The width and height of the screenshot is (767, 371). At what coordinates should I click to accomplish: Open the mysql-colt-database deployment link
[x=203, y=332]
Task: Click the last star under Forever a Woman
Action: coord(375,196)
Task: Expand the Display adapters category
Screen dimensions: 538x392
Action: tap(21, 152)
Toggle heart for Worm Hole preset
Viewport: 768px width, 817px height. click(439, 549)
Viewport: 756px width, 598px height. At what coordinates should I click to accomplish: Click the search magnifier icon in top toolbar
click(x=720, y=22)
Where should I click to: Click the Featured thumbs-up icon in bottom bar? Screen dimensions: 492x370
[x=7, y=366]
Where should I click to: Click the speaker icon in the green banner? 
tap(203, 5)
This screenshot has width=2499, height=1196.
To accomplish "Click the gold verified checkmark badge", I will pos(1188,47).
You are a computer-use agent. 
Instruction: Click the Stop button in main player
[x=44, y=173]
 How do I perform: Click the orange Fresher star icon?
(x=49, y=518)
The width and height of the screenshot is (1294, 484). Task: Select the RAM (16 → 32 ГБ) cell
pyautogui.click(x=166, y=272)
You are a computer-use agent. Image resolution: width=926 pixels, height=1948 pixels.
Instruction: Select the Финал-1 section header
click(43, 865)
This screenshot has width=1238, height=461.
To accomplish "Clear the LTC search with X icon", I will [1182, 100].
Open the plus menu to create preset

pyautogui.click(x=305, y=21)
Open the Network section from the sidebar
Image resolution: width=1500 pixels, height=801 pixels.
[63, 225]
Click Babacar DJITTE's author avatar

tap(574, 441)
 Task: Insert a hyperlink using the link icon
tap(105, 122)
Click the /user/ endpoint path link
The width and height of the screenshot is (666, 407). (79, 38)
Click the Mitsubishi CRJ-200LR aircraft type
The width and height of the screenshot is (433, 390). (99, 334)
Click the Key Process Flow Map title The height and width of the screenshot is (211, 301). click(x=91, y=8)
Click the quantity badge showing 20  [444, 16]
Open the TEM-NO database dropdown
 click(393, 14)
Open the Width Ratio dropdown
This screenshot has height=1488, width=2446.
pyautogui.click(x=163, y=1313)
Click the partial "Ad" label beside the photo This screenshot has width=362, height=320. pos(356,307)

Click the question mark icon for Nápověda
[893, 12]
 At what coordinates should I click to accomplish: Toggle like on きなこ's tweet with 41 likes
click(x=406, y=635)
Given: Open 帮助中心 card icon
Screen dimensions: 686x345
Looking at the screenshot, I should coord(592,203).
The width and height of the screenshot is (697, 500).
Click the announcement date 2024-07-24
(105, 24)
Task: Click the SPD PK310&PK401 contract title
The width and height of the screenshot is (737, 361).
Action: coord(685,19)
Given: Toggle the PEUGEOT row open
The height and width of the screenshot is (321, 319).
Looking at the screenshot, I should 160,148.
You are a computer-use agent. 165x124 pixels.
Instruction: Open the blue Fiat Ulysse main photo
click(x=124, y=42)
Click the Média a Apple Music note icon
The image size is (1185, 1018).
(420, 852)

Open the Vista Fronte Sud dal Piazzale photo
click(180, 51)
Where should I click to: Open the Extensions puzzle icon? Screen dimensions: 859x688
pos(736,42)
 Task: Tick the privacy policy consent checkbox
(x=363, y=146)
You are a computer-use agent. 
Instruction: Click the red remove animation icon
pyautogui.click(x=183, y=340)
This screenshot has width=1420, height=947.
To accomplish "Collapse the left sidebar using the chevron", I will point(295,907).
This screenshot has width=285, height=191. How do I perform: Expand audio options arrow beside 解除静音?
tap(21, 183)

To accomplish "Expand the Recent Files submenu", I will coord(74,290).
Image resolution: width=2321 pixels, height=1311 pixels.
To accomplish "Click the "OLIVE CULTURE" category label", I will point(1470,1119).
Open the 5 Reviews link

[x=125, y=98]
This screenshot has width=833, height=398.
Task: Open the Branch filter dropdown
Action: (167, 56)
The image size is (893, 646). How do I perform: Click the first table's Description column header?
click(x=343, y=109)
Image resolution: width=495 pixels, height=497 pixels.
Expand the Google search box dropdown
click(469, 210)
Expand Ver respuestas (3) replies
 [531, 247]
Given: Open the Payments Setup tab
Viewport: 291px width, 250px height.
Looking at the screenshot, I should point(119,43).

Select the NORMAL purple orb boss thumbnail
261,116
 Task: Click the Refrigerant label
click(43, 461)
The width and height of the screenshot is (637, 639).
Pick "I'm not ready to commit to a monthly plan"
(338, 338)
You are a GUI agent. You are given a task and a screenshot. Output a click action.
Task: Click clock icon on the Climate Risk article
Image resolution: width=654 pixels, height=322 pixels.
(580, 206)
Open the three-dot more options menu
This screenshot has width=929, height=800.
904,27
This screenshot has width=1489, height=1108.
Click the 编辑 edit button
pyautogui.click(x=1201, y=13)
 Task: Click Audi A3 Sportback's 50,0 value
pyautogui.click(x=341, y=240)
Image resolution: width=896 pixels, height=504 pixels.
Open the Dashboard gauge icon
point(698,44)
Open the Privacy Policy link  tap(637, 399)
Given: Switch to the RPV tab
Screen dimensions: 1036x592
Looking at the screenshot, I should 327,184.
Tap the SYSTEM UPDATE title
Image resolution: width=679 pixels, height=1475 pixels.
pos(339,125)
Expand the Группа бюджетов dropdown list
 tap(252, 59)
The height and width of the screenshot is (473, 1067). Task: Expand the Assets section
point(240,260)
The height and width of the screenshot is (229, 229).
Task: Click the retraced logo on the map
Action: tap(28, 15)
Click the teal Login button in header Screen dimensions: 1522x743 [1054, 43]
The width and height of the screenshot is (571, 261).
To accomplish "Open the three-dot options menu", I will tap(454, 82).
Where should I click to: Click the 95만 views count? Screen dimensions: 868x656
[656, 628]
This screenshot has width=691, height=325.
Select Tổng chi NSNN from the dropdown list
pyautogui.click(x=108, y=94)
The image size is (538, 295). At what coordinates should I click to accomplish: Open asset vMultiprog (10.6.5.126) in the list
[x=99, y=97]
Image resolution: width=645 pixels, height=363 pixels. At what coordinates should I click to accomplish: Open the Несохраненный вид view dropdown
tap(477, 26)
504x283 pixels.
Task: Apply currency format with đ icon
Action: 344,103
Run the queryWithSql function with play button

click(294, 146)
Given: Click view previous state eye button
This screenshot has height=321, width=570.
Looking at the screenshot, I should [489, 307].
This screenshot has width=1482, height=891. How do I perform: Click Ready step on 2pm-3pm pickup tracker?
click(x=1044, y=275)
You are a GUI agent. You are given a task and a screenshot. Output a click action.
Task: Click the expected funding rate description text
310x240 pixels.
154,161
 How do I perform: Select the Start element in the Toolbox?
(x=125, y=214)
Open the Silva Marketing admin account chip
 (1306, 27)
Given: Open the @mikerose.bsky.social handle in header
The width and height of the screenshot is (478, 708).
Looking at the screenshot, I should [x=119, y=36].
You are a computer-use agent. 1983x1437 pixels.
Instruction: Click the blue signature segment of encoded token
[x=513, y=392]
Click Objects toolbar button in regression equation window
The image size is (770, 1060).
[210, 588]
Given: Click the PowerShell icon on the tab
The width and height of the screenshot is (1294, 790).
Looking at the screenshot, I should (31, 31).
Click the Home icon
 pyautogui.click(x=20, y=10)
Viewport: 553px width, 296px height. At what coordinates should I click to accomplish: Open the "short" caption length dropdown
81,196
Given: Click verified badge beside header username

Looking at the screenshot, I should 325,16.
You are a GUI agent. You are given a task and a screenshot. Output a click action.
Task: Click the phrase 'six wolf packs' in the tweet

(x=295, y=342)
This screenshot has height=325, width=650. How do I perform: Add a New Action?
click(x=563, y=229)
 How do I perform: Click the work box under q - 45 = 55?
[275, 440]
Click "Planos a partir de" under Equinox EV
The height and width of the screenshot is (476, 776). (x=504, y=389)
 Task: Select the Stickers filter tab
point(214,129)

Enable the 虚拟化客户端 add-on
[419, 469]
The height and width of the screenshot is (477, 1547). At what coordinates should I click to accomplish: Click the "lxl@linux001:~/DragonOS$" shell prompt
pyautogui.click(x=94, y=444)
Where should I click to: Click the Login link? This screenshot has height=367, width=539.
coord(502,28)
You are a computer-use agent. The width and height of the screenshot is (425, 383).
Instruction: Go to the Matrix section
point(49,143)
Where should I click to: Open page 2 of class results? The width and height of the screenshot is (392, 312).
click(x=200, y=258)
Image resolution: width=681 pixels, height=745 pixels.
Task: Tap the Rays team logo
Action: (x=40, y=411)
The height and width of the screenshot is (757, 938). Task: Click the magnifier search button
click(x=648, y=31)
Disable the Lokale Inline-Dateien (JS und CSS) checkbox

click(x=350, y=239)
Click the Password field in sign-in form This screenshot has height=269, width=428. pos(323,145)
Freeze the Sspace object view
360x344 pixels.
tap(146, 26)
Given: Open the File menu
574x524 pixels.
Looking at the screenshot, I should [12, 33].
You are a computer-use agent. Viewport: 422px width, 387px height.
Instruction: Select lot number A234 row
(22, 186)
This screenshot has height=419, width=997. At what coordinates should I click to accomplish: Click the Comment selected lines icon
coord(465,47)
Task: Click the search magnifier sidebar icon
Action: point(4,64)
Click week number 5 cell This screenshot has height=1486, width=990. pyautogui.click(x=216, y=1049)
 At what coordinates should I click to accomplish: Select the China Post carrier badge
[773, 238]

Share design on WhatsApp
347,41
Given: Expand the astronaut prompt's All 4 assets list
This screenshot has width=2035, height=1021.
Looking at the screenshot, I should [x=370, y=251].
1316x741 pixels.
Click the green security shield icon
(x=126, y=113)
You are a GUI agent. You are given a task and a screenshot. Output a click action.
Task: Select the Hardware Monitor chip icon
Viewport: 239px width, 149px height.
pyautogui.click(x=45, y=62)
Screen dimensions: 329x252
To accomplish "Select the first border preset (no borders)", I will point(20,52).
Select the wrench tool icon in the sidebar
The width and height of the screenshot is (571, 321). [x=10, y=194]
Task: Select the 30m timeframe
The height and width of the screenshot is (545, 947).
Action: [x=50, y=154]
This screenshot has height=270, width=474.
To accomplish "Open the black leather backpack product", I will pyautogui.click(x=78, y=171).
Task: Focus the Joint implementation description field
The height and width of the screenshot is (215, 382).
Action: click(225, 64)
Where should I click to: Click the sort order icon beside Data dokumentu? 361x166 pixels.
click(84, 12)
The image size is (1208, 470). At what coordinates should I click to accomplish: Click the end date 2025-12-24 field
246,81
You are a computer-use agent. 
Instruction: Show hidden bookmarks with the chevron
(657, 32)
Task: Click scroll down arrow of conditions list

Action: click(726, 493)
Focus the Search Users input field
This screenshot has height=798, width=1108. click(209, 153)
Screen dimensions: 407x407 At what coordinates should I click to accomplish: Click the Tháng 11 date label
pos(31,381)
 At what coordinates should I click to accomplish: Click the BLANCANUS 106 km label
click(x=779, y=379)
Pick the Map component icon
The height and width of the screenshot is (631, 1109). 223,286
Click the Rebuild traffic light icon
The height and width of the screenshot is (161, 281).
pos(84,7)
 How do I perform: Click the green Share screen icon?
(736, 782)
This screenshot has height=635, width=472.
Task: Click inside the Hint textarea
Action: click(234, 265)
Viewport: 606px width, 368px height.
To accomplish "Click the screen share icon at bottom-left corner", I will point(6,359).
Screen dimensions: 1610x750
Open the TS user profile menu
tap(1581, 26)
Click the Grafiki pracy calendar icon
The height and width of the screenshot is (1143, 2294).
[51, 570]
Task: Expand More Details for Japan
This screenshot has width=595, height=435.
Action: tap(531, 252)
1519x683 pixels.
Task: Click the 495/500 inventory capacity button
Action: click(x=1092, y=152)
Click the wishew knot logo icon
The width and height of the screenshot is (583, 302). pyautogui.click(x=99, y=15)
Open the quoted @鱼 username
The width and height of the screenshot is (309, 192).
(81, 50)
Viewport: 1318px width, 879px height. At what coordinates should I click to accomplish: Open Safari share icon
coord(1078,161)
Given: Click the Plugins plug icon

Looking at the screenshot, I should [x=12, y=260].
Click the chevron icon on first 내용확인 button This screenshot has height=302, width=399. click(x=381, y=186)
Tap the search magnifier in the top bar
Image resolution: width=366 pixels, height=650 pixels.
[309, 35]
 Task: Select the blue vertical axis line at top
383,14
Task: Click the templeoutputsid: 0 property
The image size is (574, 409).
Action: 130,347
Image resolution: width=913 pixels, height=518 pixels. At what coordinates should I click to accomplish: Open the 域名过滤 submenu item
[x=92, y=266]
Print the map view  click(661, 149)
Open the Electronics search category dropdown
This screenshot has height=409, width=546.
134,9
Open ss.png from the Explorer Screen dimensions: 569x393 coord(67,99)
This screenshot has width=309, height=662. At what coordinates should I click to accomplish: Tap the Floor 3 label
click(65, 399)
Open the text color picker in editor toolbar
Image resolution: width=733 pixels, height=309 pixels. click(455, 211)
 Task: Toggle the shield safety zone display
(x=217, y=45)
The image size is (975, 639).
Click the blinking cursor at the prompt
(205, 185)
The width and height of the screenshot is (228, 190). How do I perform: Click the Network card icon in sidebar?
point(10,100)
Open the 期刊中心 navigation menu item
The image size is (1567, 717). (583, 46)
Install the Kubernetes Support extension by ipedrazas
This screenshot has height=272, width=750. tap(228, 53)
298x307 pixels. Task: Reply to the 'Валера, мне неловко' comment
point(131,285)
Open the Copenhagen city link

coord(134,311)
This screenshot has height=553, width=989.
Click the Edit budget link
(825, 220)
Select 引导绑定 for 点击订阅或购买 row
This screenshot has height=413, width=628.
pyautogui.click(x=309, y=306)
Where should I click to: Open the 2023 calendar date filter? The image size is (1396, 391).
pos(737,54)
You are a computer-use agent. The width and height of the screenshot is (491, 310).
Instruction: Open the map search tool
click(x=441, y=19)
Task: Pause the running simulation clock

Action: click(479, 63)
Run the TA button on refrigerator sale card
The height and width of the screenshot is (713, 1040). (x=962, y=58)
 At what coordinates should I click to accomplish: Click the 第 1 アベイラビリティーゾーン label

++++++

Task directions: Rewrite the stretch from the line containing "How do I perform: Click the orange" through the line containing "pyautogui.click(x=163, y=1313)" as a Markdown table with columns Nr and Text, one numbered line per table row, skipping blank lines.

Reply to the task:
| Nr | Text |
|---|---|
| 1 |  How do I perform: Click the orange Fresher star icon? |
| 2 | (x=49, y=518) |
| 3 | The width and height of the screenshot is (1294, 484). Task: Select the RAM (16 → 32 ГБ) cell |
| 4 | pyautogui.click(x=166, y=272) |
| 5 | You are a computer-use agent. Image resolution: width=926 pixels, height=1948 pixels. |
| 6 | Instruction: Select the Финал-1 section header |
| 7 | click(43, 865) |
| 8 | This screenshot has width=1238, height=461. |
| 9 | To accomplish "Clear the LTC search with X icon", I will [1182, 100]. |
| 10 | Open the plus menu to create preset |
| 11 | pyautogui.click(x=305, y=21) |
| 12 | Open the Network section from the sidebar |
| 13 | Image resolution: width=1500 pixels, height=801 pixels. |
| 14 | [63, 225] |
| 15 | Click Babacar DJITTE's author avatar |
| 16 | tap(574, 441) |
| 17 |  Task: Insert a hyperlink using the link icon |
| 18 | tap(105, 122) |
| 19 | Click the /user/ endpoint path link |
| 20 | The width and height of the screenshot is (666, 407). (79, 38) |
| 21 | Click the Mitsubishi CRJ-200LR aircraft type |
| 22 | The width and height of the screenshot is (433, 390). (99, 334) |
| 23 | Click the Key Process Flow Map title The height and width of the screenshot is (211, 301). click(x=91, y=8) |
| 24 | Click the quantity badge showing 20  [444, 16] |
| 25 | Open the TEM-NO database dropdown |
| 26 |  click(393, 14) |
| 27 | Open the Width Ratio dropdown |
| 28 | This screenshot has height=1488, width=2446. |
| 29 | pyautogui.click(x=163, y=1313) |